TEXTAUSZUG:
+---+

Das aktuelle Musikbuch
& neue Noten
Kammermusikalisches ausgegraben
Ein junger Verlag präsentiert Raritäten
Die Edition Walhall, fantasiereich und mutig in der Wahl kammermusikalischer
Publikationen, die der unternehmende Verleger Franz Biersack in
Magdeburg seit 1993 verantwortet.
Hier ein paar Beispiele musikalischer Raritäten und seltener
Besetzungen, vergessener Namen wie Heinrich Ignaz Franz Biber, Jean
Ferry Rebel, Joh. Adam Reinken oder noch nicht genügend bekannter
neuer, zum Beispiel Ernst Thilo Kalke, Erwin Nerling, Wolfram Gäfgen,
Krzysztof Ostrowski. So auch der Kodaly-Schüler Zoltán
Gárdonyi, musikantisch gleichermaßen von Hindemith
beeinflusst, hinterließ attraktive Kammermusik, so dass jetzt
postum erstmals veröffentlichte dreisätzige Bläser-Quintett
1961, fein gewoben in der Stimmführung, kontrastreich in der
motivischen Verarbeitung, im Mit- und Gegeneinander charakteristischer
Bläserklänge, spritzig, geistreich, lohnend, weil technisch
nicht unüberwindbar (SG 4). Und sage niemand, es gäbe
nicht auch für den tiefsten Streicher originäre und orginale
Kammermusik: Gárdonyis zweisätzige Sonate für
Kontrabass (1957) ähnlich wie seine Duos für Violine,
Viola und Cello mit Klavier oder Orgel ist wohl anspruchsvoller
im Klavierpart (SG 4) und damit ein echtes Duo-Wechselspiel, bei
dem der Bassist Artikulations- und Intonationsfähigkeiten,
rhythmische Sicherheit unter Beweis stellen und sein Instrument
einmal richtig singen lassen kann (SG 34).

+---+

ERFASSTE DATEN:
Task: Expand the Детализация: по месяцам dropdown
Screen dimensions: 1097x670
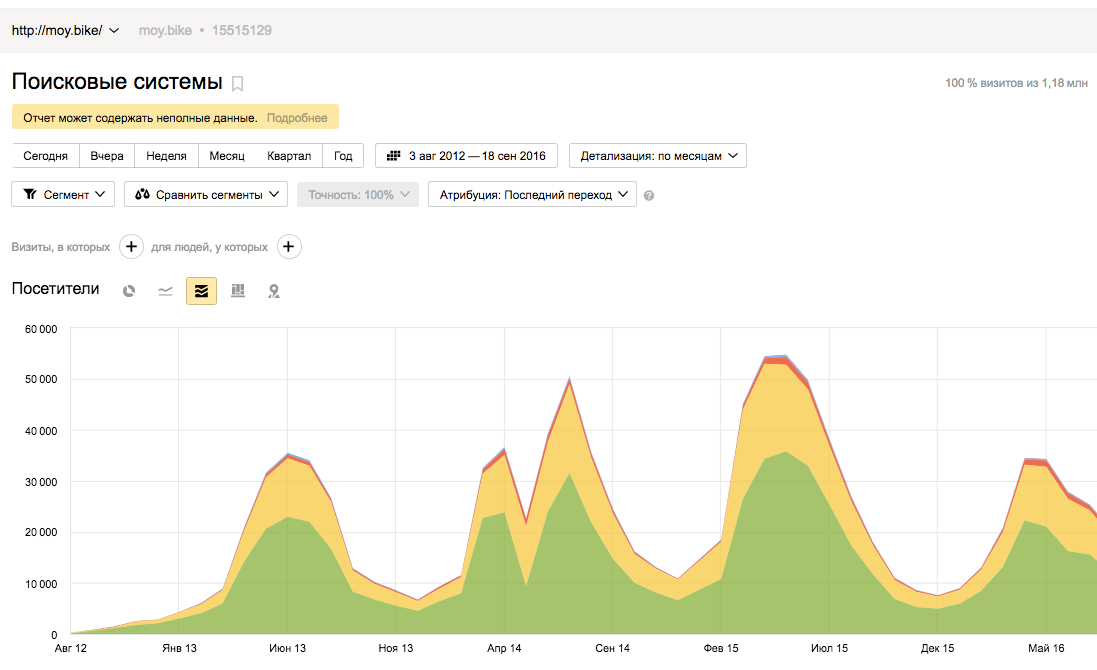Action: tap(658, 156)
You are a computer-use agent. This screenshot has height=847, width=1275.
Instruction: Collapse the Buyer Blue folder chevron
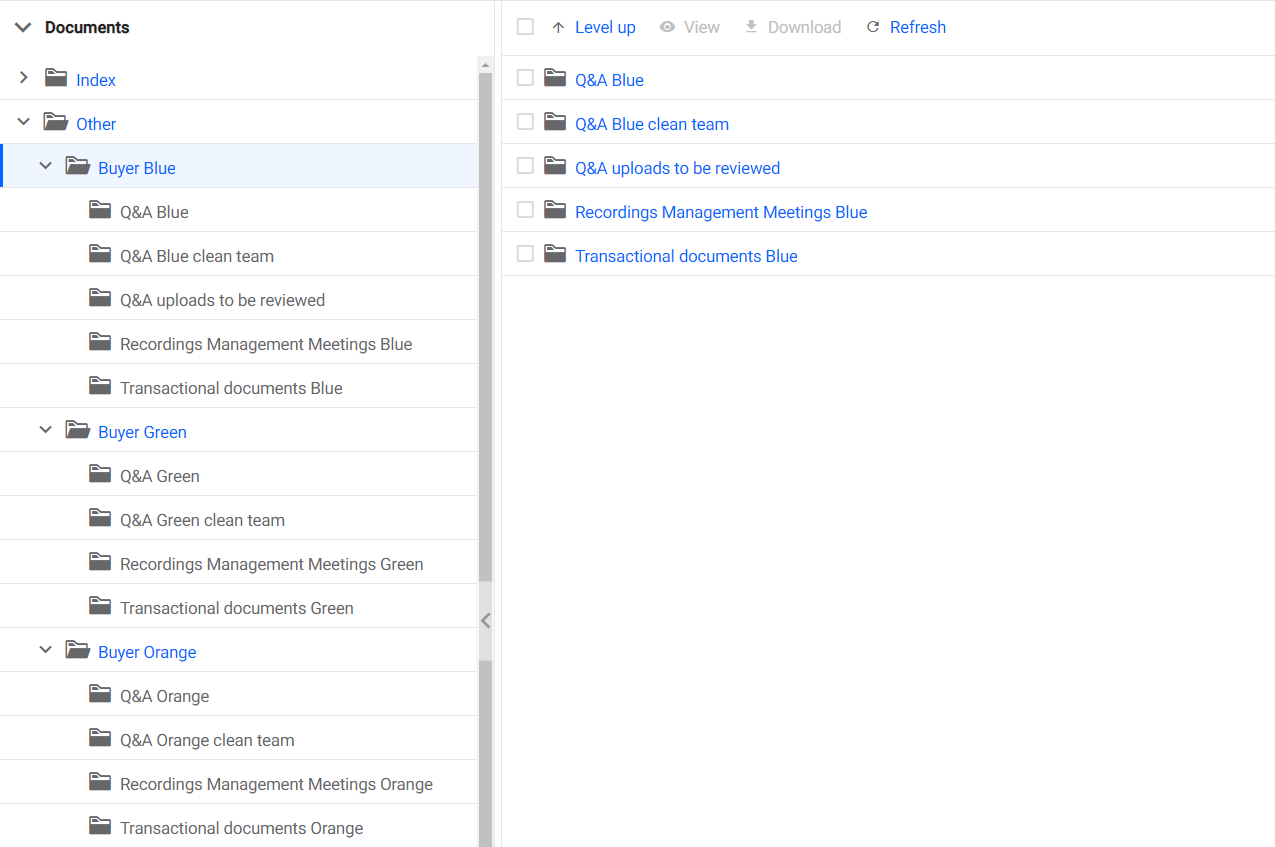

+---+

AUFGABE: Führe die Besprechung der Kammermusik aus der Edition Walhall nach ihrem letzten Satz weiter.

ERGEBNIS:
Lernen soll Spaß machen, meint der Praktiker Peter Schiffers
und macht ein wenig Wirbel, eigentlich pro Panflöte, aber seine
drei Hefte Kleine Panik I, II, III, entweder (Pan- oder
andere) Flöte mit Klavier als Duo gedacht, oder in der Fassung
für Spielkreis-Trio, und die erlauben wenigstens 100 Besetzungsvarianten
für allerlei Instrumentarium, um die kurzen witzigen Poems
angemessen zum Klingen, zum Erzählen zu bringen.
Von Wilhelm Kempff zu behaupten, er schätzte nur zwei Komponisten,
nämlich Beethoven und sich selbst, wird dieser Musikerpersönlichkeit
sicherlich nicht gerecht. Gewiss ist sein eigenes Opus noch zu wenig
durchleuchtet und bekannt: Die bislang unveröffentlichte Abendphantasie
op. 27 (1926) nach Eichendorffs Text Komm Trost der Welt,
allein schon von der Besetzung mit Gesang, Viola und Orgel beachtenswert,
ist in ihrer vom Monolog zum Terzett sich entwickelnden Stimmführung
von tiefer Empfindsamkeit, von weihevoller expressiver Ausdruckskraft
und Intensität.
Hans Peter Eisenmann als Herausgeber hat sich mit den vorliegenden
Handschriften kritisch auseinander gesetzt, ebenso mit Kempffs majestätisches
Te Deum op. 26 (1925) für Chor, Blechbläser,
Pauke und Orgel, das der Berliner Domchor im Hochschulsaal zur Uraufführung
brachte und das jetzt als Partitur und Stimmenmaterial in der Ed.
Walhall greifbar ist.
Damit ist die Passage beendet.